Though 5–15% of patients with AN are male (13), little is known regarding fracture risk in males with AN. To our knowledge, only two previous studies have evaluated fracture risk in males with AN. One Danish retrospective cohort study included 2,149 patients with AN and found an increased risk for fractures compared to controls, but did not stratify results by sex (19). The only study to include a separate fracture risk for males with AN, a retrospective cohort from Minnesota, had a small sample size (n=15 males) and is dated (participants were diagnosed between 1935 and 1989 and the paper was published in 1999) (20). Our study therefore adds substantially to the literature on fracture risk among males with AN, finding an increased risk in age >40 years and at the vertebrae.
Fracture risk in AN was increased among males over 40 but not among adolescent or young adult males. The lack of increased fracture risk in this younger age group may be mediated by other factors. In the general population, adolescent boys have a significantly increased fracture risk compared to adolescent girls, thought to be secondary to injuries and activities such as high-impact contact sports (37,38). Males with AN may be less likely to participate in high-impact ball sports (such as football, rugby) that are associated with fractures, although eating disorders are associated with excessive exercise and are observed in higher proportions among athletes of endurance sports (such as running and cycling), aesthetic sports (such as figure skating, diving, and gymnastics), and sports with weight classes (such as rowing) compared to non-athletes (39,40). One prior study that assessed fracture risk in adolescent females did not find a significant association with increased physical activity and higher rates of fracture (22). In addition, exercise restrictions may be placed on many adolescents with AN (22). Older unexposed males may not participate as much in behaviors at high risk for fractures or injuries which may account for the increased fracture risk observed in the >40 year age group. The median age at start of observation in our study was around 30 years. Furthermore, males with eating disorders may be more likely than females with eating disorders to present with atypical AN; therefore, despite significant weight loss their weight and BMI may be above or within the normal range (41). Previous studies have demonstrated that prior obesity is a risk factor among males with restrictive eating disorders (41,42). This relatively larger BMI in males may also influence their fracture risk compared to females.
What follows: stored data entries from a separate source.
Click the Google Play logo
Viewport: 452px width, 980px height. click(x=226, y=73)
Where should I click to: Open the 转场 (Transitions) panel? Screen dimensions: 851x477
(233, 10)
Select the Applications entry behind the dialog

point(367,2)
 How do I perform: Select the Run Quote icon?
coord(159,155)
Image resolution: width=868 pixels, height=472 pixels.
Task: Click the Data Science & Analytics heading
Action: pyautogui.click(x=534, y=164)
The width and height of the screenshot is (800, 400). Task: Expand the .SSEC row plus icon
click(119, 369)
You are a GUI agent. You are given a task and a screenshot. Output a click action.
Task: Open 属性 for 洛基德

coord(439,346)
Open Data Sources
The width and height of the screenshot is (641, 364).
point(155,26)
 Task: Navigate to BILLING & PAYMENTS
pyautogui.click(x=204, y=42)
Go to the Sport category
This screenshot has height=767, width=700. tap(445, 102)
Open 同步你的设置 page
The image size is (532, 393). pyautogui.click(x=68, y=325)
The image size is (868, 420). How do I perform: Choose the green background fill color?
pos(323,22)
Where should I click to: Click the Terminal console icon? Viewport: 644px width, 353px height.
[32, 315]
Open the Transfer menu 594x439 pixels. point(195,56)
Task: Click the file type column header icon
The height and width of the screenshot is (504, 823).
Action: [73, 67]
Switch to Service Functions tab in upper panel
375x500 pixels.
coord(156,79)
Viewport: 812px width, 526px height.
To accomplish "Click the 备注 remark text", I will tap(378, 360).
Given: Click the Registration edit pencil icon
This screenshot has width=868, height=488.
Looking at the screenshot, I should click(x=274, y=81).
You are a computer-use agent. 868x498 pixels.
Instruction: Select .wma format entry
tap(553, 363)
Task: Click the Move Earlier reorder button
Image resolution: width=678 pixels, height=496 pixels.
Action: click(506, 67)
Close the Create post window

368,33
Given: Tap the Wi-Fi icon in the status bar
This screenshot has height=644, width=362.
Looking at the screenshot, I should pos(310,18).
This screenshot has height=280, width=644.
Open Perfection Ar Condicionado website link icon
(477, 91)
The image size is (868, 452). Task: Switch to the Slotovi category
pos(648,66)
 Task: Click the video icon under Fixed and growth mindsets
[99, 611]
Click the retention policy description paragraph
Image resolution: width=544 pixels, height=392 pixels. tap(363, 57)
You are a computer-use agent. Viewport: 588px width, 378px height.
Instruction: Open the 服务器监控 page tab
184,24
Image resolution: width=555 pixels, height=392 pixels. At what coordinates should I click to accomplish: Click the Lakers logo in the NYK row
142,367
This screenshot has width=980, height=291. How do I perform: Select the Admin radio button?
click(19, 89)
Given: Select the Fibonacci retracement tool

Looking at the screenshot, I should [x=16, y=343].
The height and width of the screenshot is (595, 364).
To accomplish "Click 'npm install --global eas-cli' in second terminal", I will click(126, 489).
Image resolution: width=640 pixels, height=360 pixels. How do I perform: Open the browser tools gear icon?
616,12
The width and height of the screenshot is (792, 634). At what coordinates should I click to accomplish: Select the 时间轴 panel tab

Males with AN had an increased risk of vertebral fractures. Vertebral fractures are a common type of fragility fracture and their presence indicates a substantial risk for subsequent fractures, independent of bone mineral density (43,44). Vertebral fractures may be underestimated, however, as they may be subclinical. The one previous study to include stratified data for males with AN did not find an increased vertebral fracture rate, but had a small sample size (0 incident vertebral fractures among 15 males) (20). One study of young women with AN followed with dual-energy X-ray absorptiometry found that 12.5% had incident vertebral fractures. Vertebral fractures, although generally asymptomatic, are associated with a five-fold increased risk of future symptomatic fracture independent of BMD (45). Although compared with a healthy population, vertebral fractures were higher in males with AN, when compared to females with AN, the males tended to have a higher occurrence of fractures at other sites such as the rib/thorax, hand, hip/femur, foot, and skull/face than of the vertebrae.
Previous studies on fracture risk mainly in females with AN demonstrated an increased fracture rate (incidence rate ratio [IRR] 1.98, 95% CI 1.60 to 2.44) with the highest increased fracture rate at the femoral neck (IRR 7.17, 95% CI 3.36 to 15.32) (18,19). One study from Minnesota found the greatest increased rates of fracture at the pelvis (standardized incidence ratio 4.8; 95% CI 1.3 to 12.0) (20). Our study confirms and expands upon these findings among females with AN, finding the highest risk sites for fracture at the hip/femur and the pelvis, sites that are traditionally associated with osteoporosis (20).
Females with AN may have a higher risk of hip or pelvis fractures due to a few potential mechanisms. Because of a low calorie intake, patients with AN may be at increased risk of orthostatic vital sign changes, falling, or syncopal episodes, with subsequent hip or pelvis fractures (18). In addition, severely malnourished patients with AN may have loss of the natural “fat cushion” on the hips, which makes the hip in particular more vulnerable in a fall (18). AN may be associated with increased fracture risk due to several physiologic mechanisms. Profound undernutrition in AN deprives the skeleton of vital building materials, such as calcium, vitamin D, and protein (18). Although approximately 30% of patients with AN who were not previously supplemented with vitamin D have 25-hydroxyvitamin D levels less than 20 ng/mL, the prevalence of vitamin D deficiency largely depends on whether or not patients were receiving supplementation for vitamin D at the time of testing (46–48). For instance, one study of adolescents with AN who were already in treatment for their eating disorder at a tertiary medical center where supplementation of a multivitamin containing vitamin D was the standard of care reported that only 2% of AN patients were deficient, compared to 24% of healthy controls (49). In females, AN is also associated with amenorrhea and estrogen deficiency which leads to loss of bone mass. Antidepressant use (50,51) and consuming more than two alcoholic drinks per day (52) have been previously shown to be associated with increased fracture risk. Our study confirms these associations in the AN population, particularly among females.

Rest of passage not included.